Nyirahabineza was elected to a second term in 2012 as the women's representative, defeating a challenge from Aquiline Niwemfura. She was re-assigned to the Committee on Legal Rules and Privileges. During the term, she supported legislation proposed to standardise electronic transactions, e-business policies, and internet safety protocols; the EAC Culture and Creative Industries Bill 2015, which aimed to simulate innovation and simultaneously provide intellectual property protections; and the final bill against human trafficking, which passed in 2016. Nyirahabineza also worked on the Disaster Risk Reduction and Management Control Bill 2014 and EAC Climate Change Bill 2015. She urged other lawmakers to recognise that while natural disasters like floods and drought significantly impact ecosystems and economies, solutions to protecting the environment and economy must include gender perspectives. As an example, she said that women predominantly work in farming and hold responsibility for producing, buying, selling and preparing food, but in the region owned "only two per cent of the land". She worked with lawmakers of EALA such as Christophe Bazivamo (Rwanda) and Daniel Kidega (Uganda), and Doreen Othero, the regional coordinator for integration of population, health, and the environment for the East African Community to develop a bill in 2017 which would regulate importation, manufacture, and sale of polythene bags throughout the region.
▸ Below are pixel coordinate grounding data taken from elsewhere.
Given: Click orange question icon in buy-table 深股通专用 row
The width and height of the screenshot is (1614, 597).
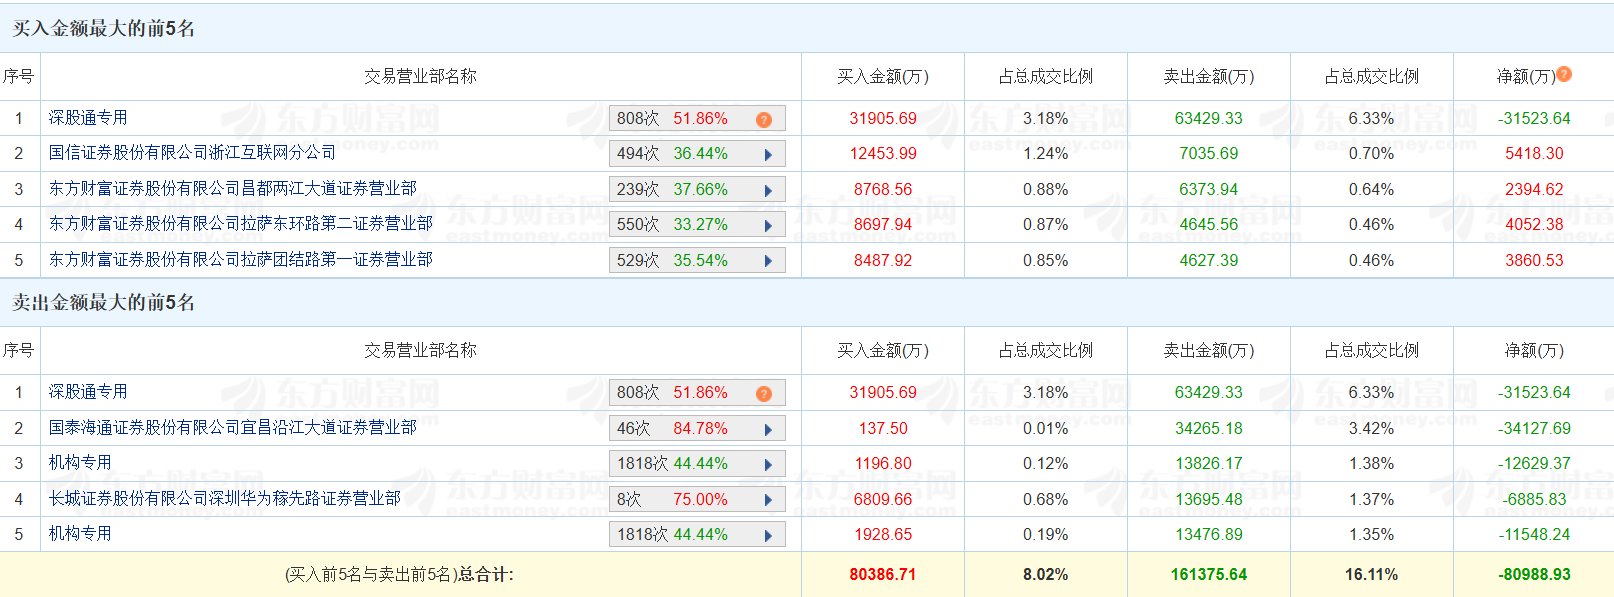Looking at the screenshot, I should point(763,119).
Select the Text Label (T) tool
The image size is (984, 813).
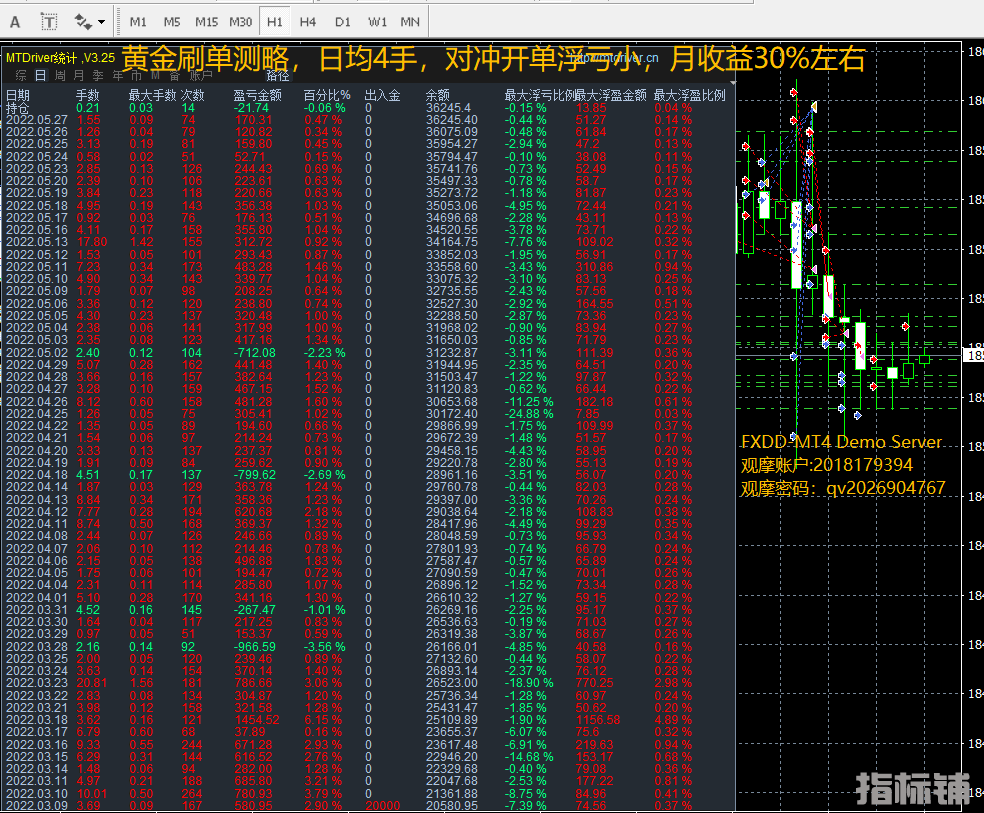(49, 20)
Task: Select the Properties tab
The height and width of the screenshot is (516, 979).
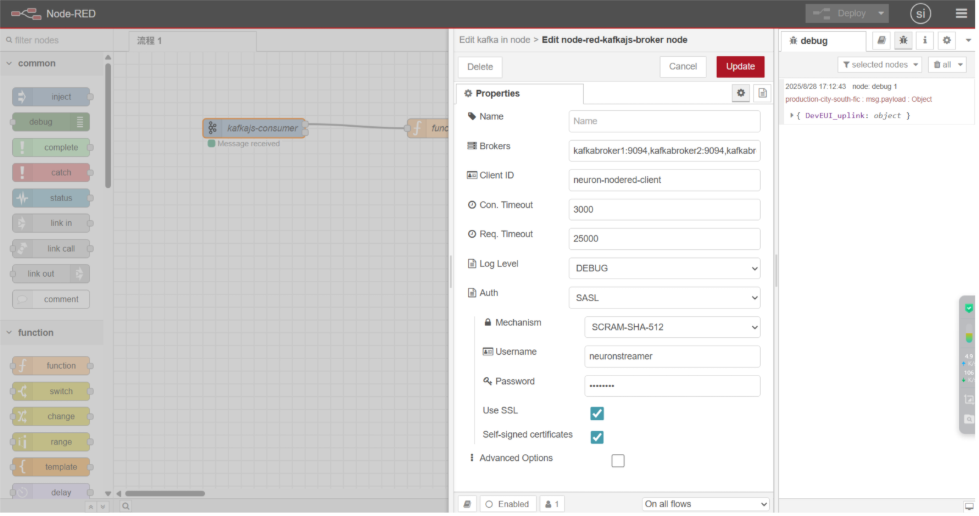Action: pos(519,94)
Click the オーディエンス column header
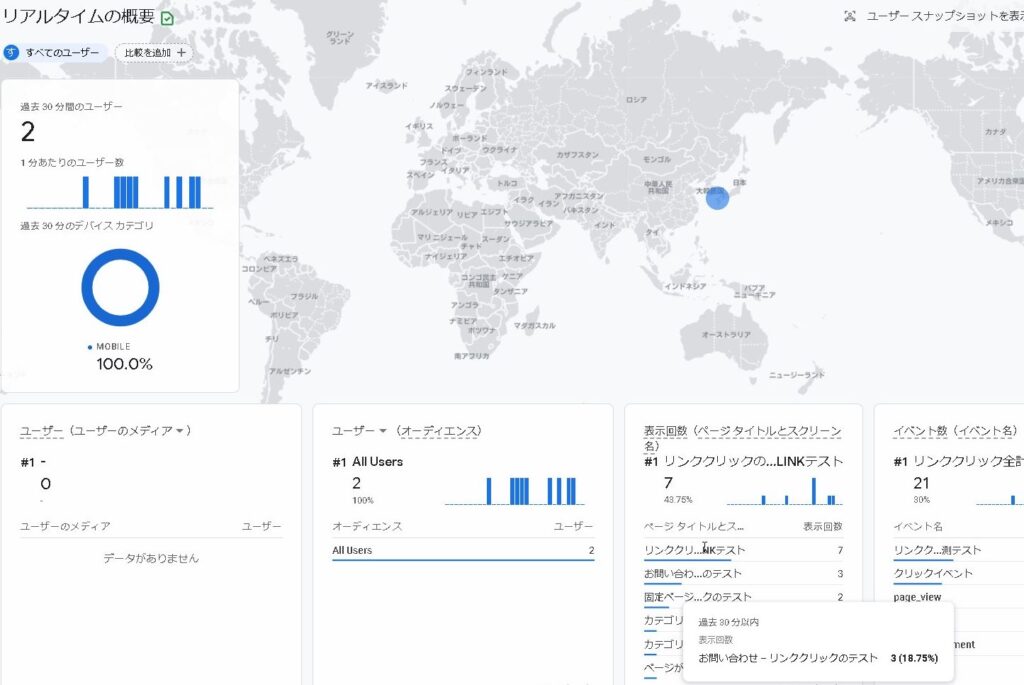Image resolution: width=1024 pixels, height=685 pixels. click(x=367, y=526)
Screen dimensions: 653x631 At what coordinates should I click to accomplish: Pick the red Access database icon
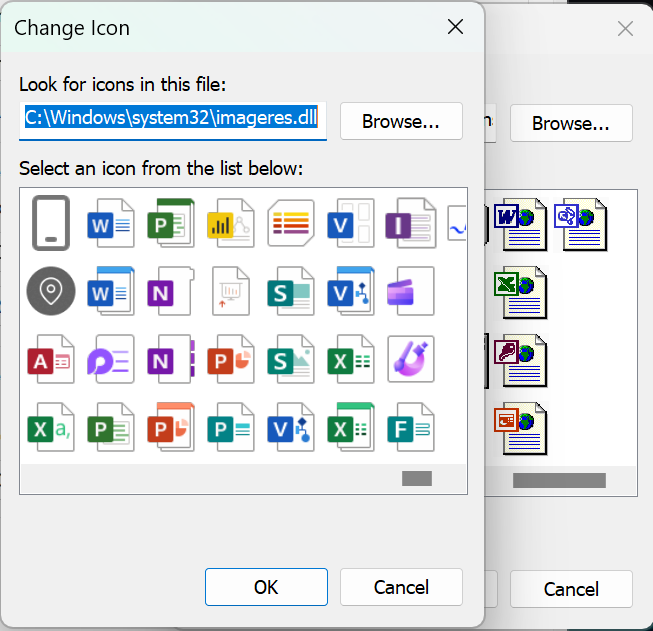(x=51, y=358)

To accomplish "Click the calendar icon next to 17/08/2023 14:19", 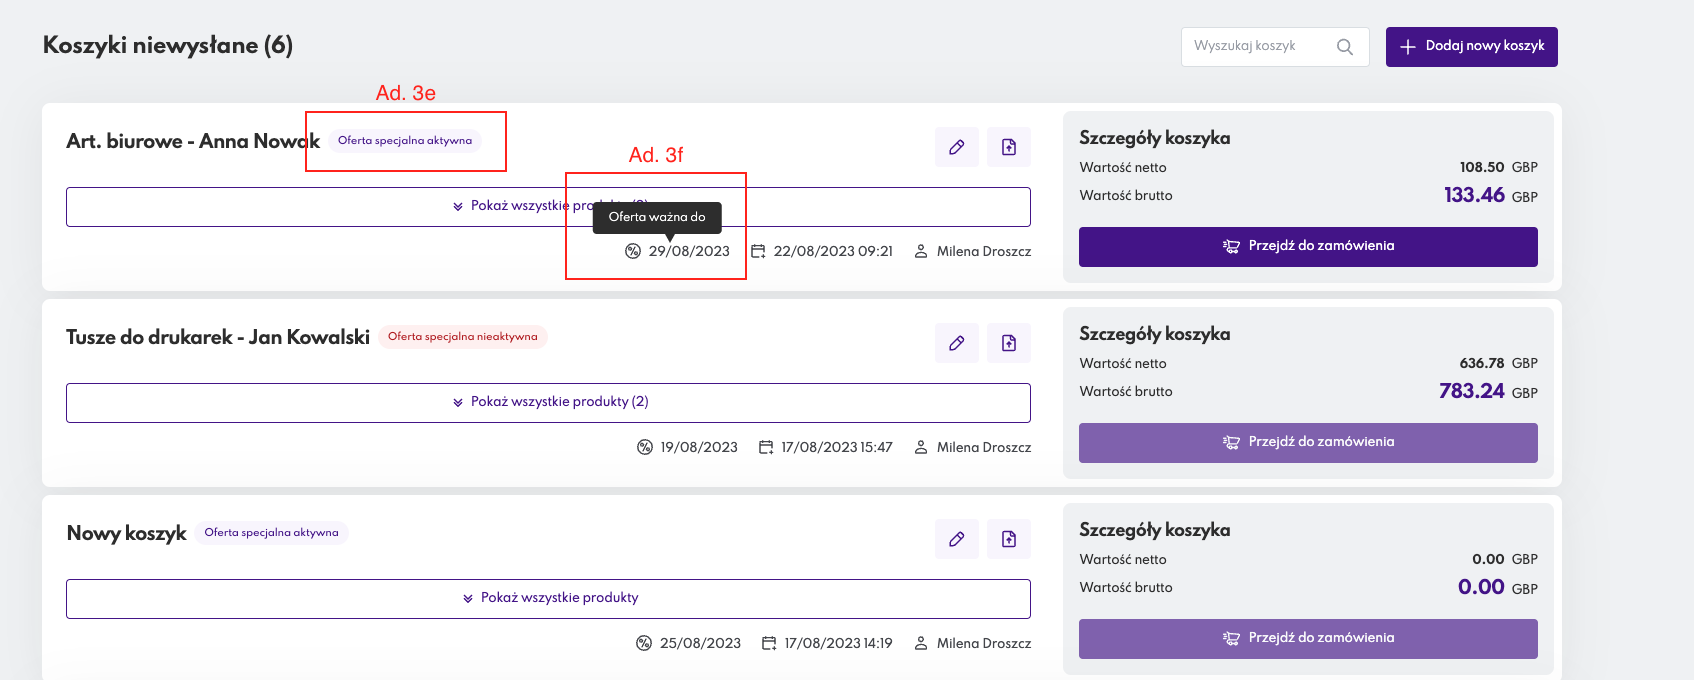I will point(768,643).
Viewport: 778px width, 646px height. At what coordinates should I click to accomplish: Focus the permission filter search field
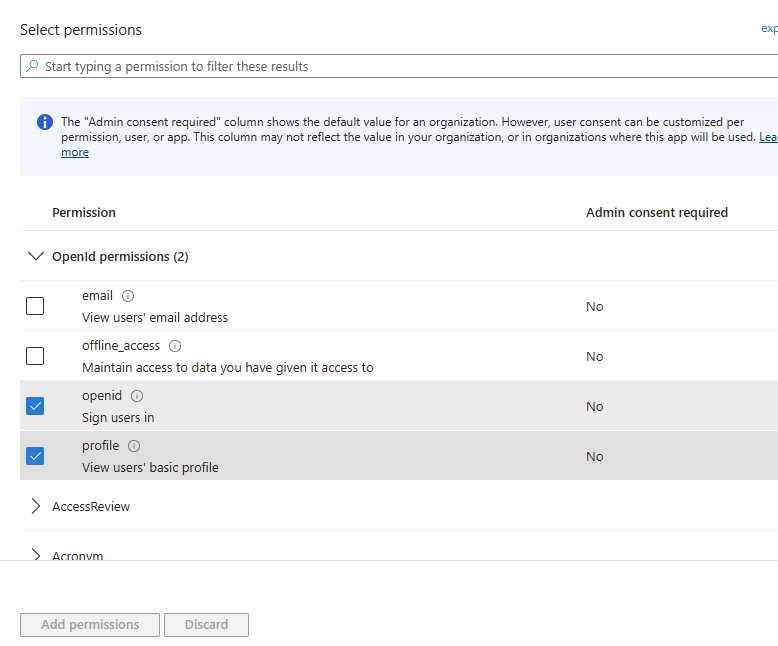[x=400, y=67]
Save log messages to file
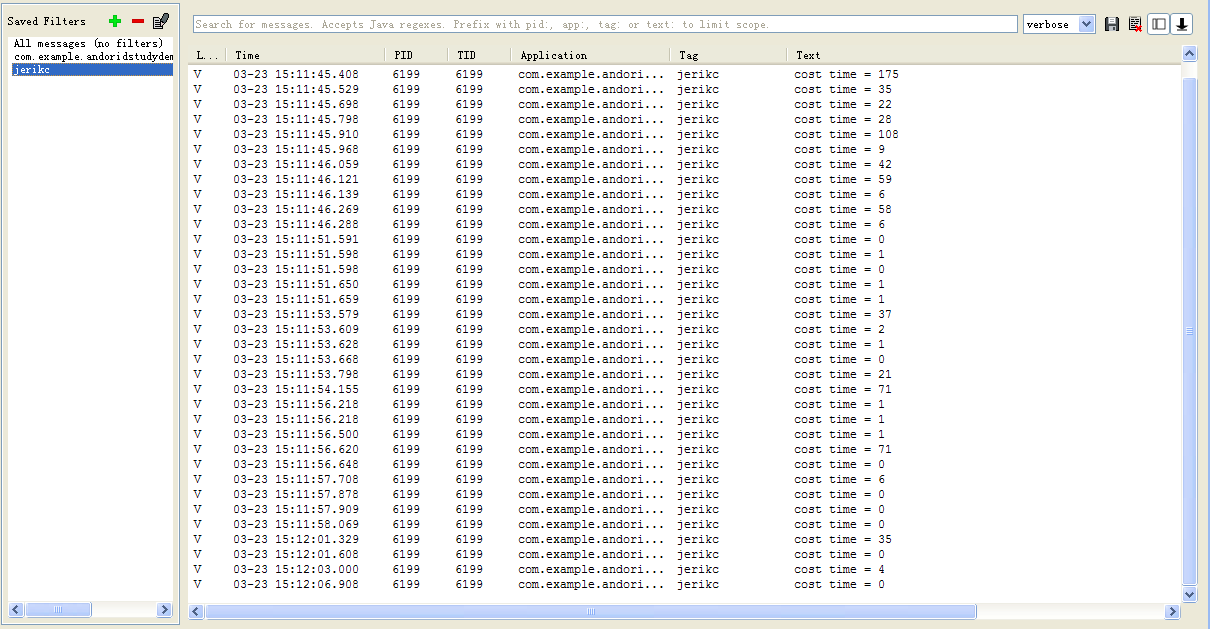Screen dimensions: 1210x629 [1112, 24]
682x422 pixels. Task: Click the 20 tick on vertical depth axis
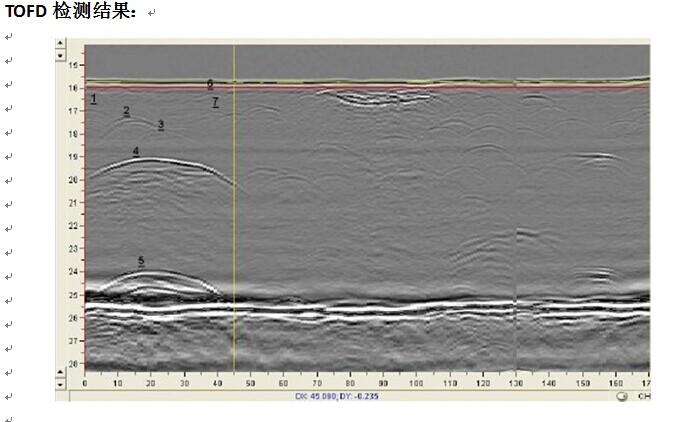pos(74,180)
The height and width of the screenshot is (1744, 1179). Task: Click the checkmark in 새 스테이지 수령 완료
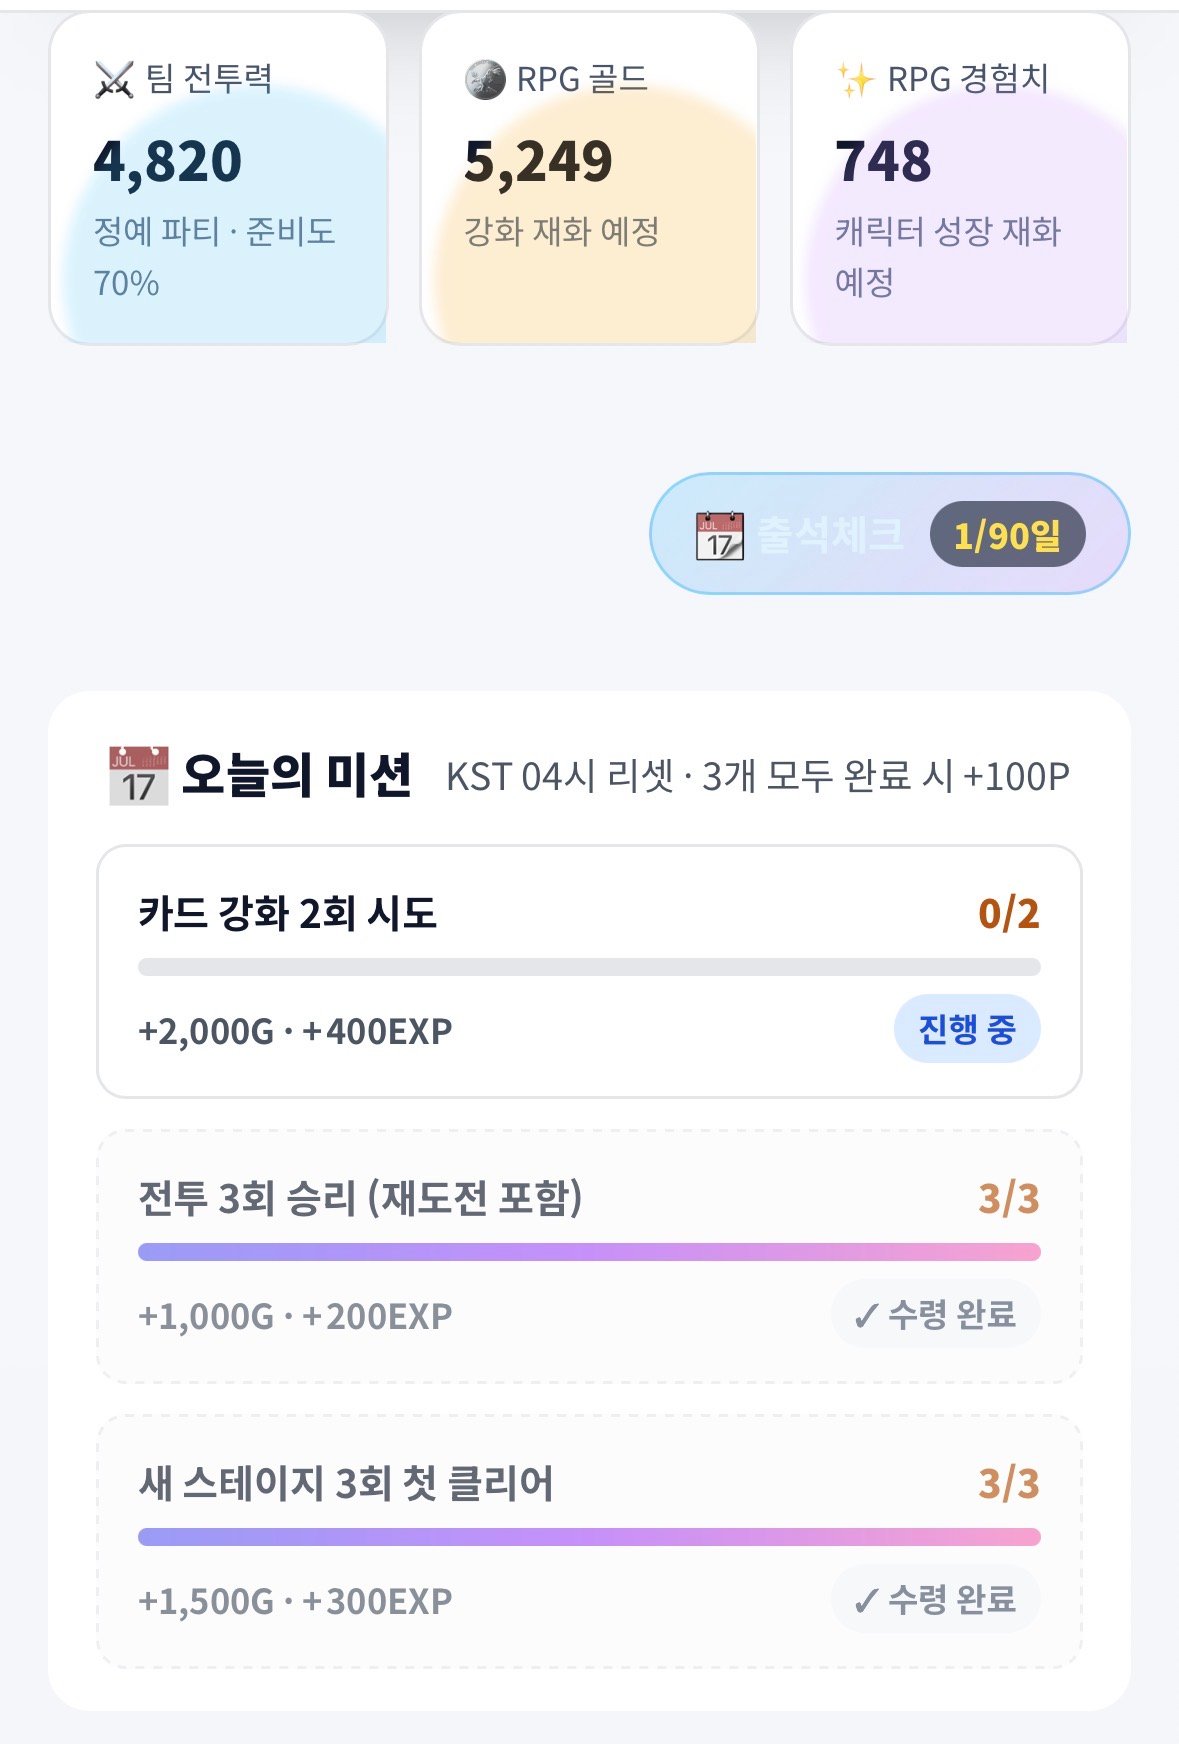click(866, 1601)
===Civil service (2018–present)===
After her second term in the EALA concluded, Nyirahabineza returned to school and earned a master's degree in gender and development from University of Rwanda in 2020. That year, she was appointed by the senate as chair of the Rwandan Demobilisation and Reintegration Commission. The commission provides basic support, medical care, and housing assistance to former combatants from the Rwandan genocide. Regular screenings are carried out to determine which of four categories for assistance an ex-combatant qualifies based on a medically determined disability rating. In addition, Nyirahabineza is responsible for overseeing the deradicalisation of former combatants, such as members of the Democratic Forces for the Liberation of Rwanda (FDLR), National Liberation Front (FLN), the Rwanda Movement for Democratic Change, and the Rwanda National Congress (RNC). Members of these dissident groups undergo civic and vocational training to enable them to reintegrate in civil society. After completion of a two-year rehabilitation program, the former combatants are given a certificate and discharged in hopes that they will become productive citizens and encourage other rebels to return home to Rwanda.